US closes Yemen embassy amid fears of Qaeda revenge attacks

SANAA  - The US embassy was closed to the public Thursday in Yemen after a spate of attacks against foreigners and fears that Al-Qaeda will seek revenge for a deadly offensive in the south.
“The embassy is closed today. And this will remain in effect until further notice,” an employee at the US mission in a heavily-guarded neighbourhood in northeast Sanaa, told AFP. Police were deployed along all roads leading to the embassy and conducted a thorough inspection of vehicles in the vicinity in line with security measures put in place several months ago.
State Department spokeswoman Jan Psaki said Wednesday that the embassy would be temporarily closed to the public “due to recent attacks against Western interests in Yemen”. These attacks “and information we have received have given us enough concern to take this precautionary step,” she said in a statement. Yemen’s army seized control of major Al-Qaeda stronghold Azzan in the southern Shabwa province as an offensive against militants entered its tenth day Thursday, the defence ministry announced.
“Armed and security forces have entered Azzan,” the second-largest city in Shabwa, the ministry said in a statement, quoting a military official.
A local government official in Shabwa confirmed that “army forces have entered Azzan without resistance” from Al-Qaeda fighters who “withdrew to Al-Koor,” a mountainous region nearby.
On Monday a Frenchman was killed and another was wounded when gunmen opened fire on their car in Sanaa’s diplomatic district. Both worked for a private security firm that officials said was guarding the European Union delegation in Yemen.
On Wednesday, Yemeni security forces shot dead the head of a “terror cell” behind Monday’s attack, the country’s supreme security committee said.
Later that day the interior ministry said it was searching for suspects whose vehicles were involved in recent attacks in Sanaa after “five Al-Qaeda terrorists” were arrested in several parts of the capital.
The suspects had “arms, ammunition, and devices used to carry out terrorist acts” in their possession, it said.
The developments came as Yemen pressed with a deadly offensive against strongholds of Al-Qaeda in the Arabian Peninsula (AQAP) in the lawless south of the country.
As the operation entered its 10th day Thursday the defence ministry announced that the army had seized control of a major AQAP stronghold in Azzan, in southern Shabwa province.
Authorities have reported that several Al-Qaeda commanders were among dozens of suspected militants killed since the operation was launched on April 29.
“These huge losses will push Al-Qaeda to commit hysterical and desperate acts by mobilising its supporters and dormant cells to attack police and army officers,” the interior ministry said Monday.

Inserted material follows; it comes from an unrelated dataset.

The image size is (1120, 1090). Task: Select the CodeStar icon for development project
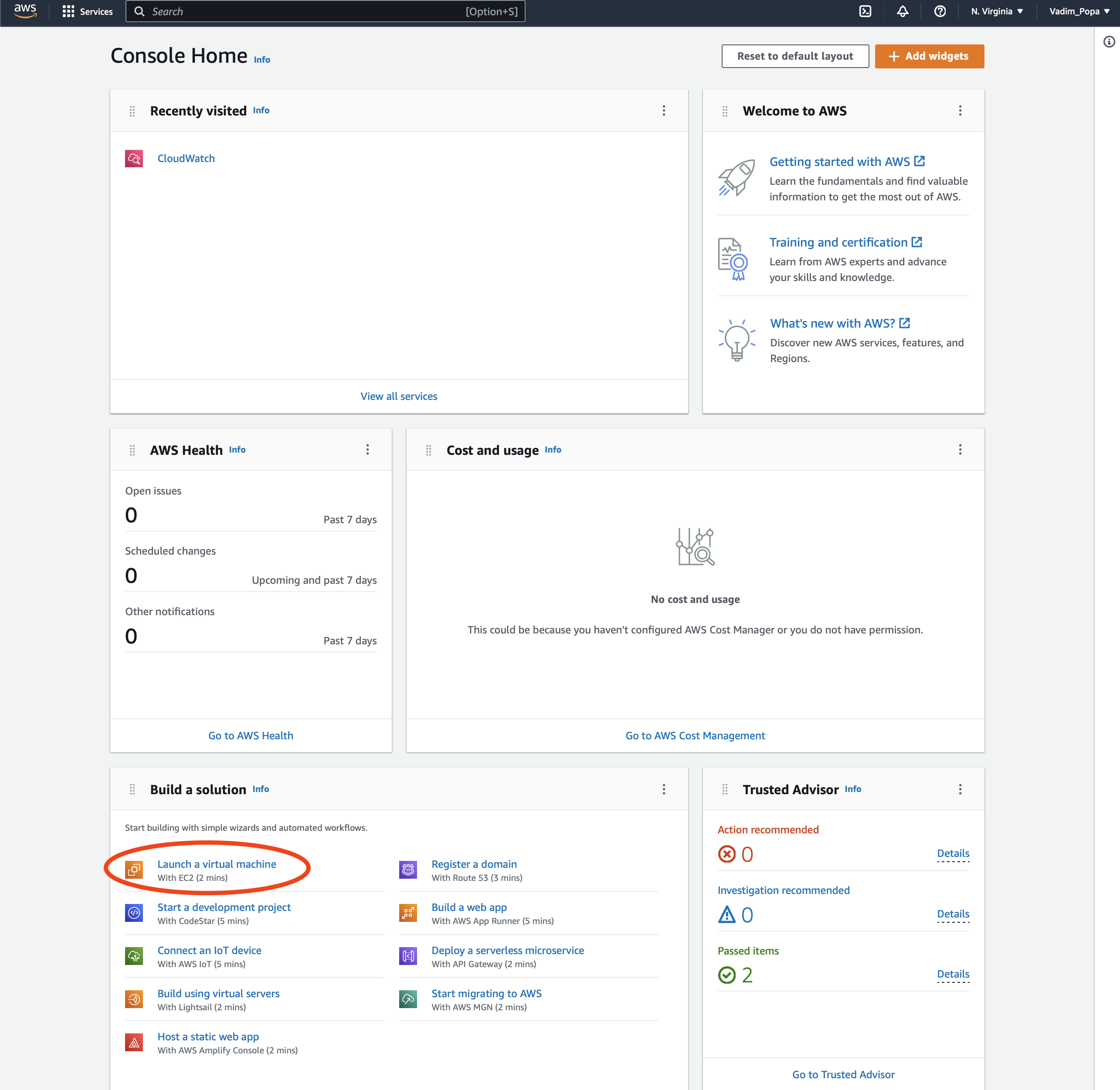point(134,913)
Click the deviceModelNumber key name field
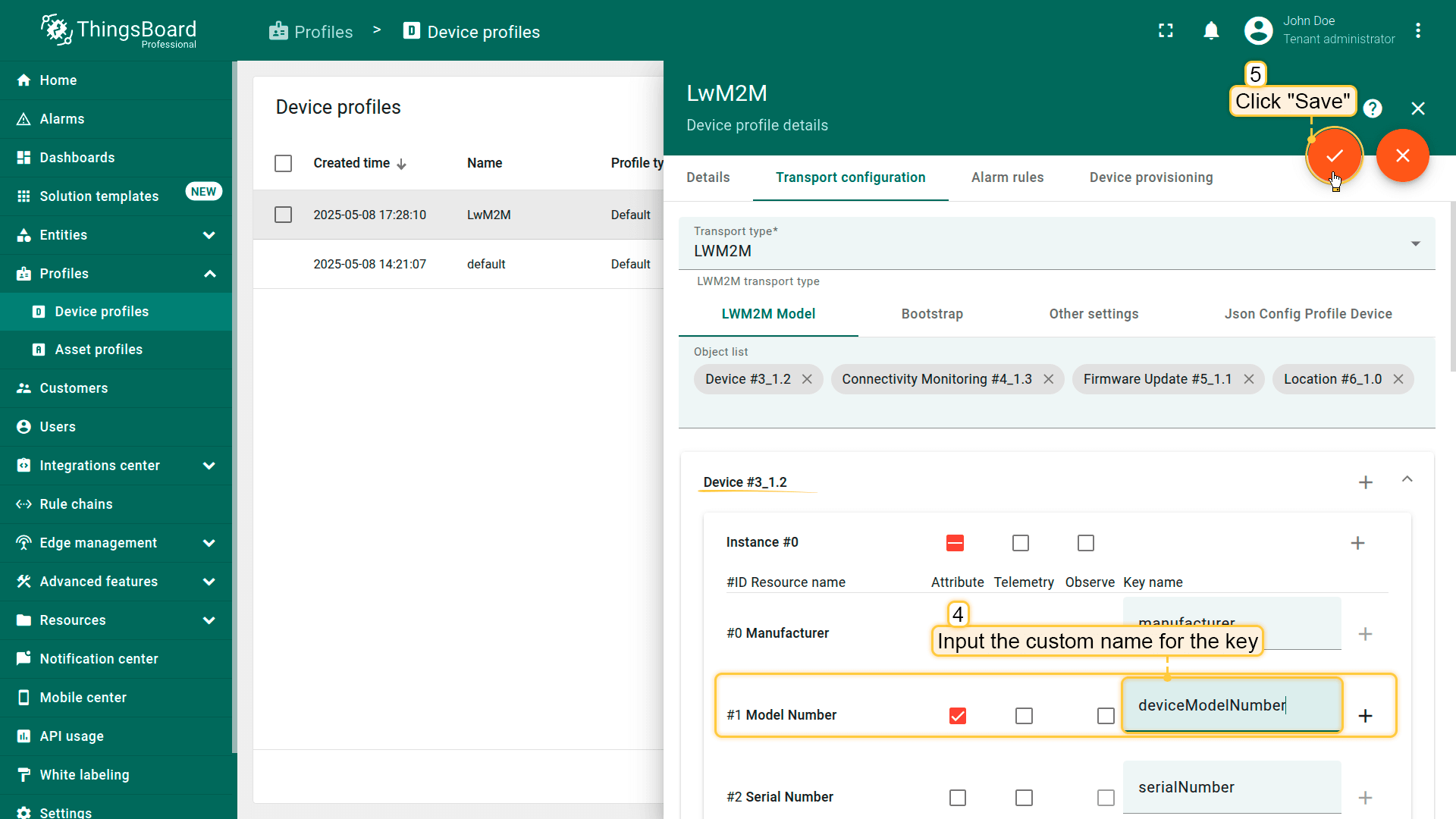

The offensive against AQAP suspects was launched in the rugged southern and central provinces, where a wave of US drone strikes killed scores of suspected militants last month.
AQAP is seen by the United States as the network’s deadliest franchise.
The group, a merger of Al-Qaeda in Yemen and Saudi Arabia, has been linked to a number of failed terror plots against the United States.
AQAP leader Nasser al-Wuhayshi vowed, in a rare video appearance last month, to attack Western “crusaders” wherever they are.
Al-Qaeda usually uses the term crusaders to refer to Western powers, especially the ones which have intervened militarily in Muslim countries, mainly the United States, Britain and France.
In her statement on Wednesday the State Department spokeswoman said that Washington would “evaluate the security every day and.. reopen the embassy to the public once it is deemed appropriate.
The US embassy and several Western missions in Yemen closed in August after US warnings of an Al-Qaeda attack.
AQAP took advantage of the weakening of the Sanaa central government after a popular uprising in 2011 forced out veteran president Ali Abdullah Saleh.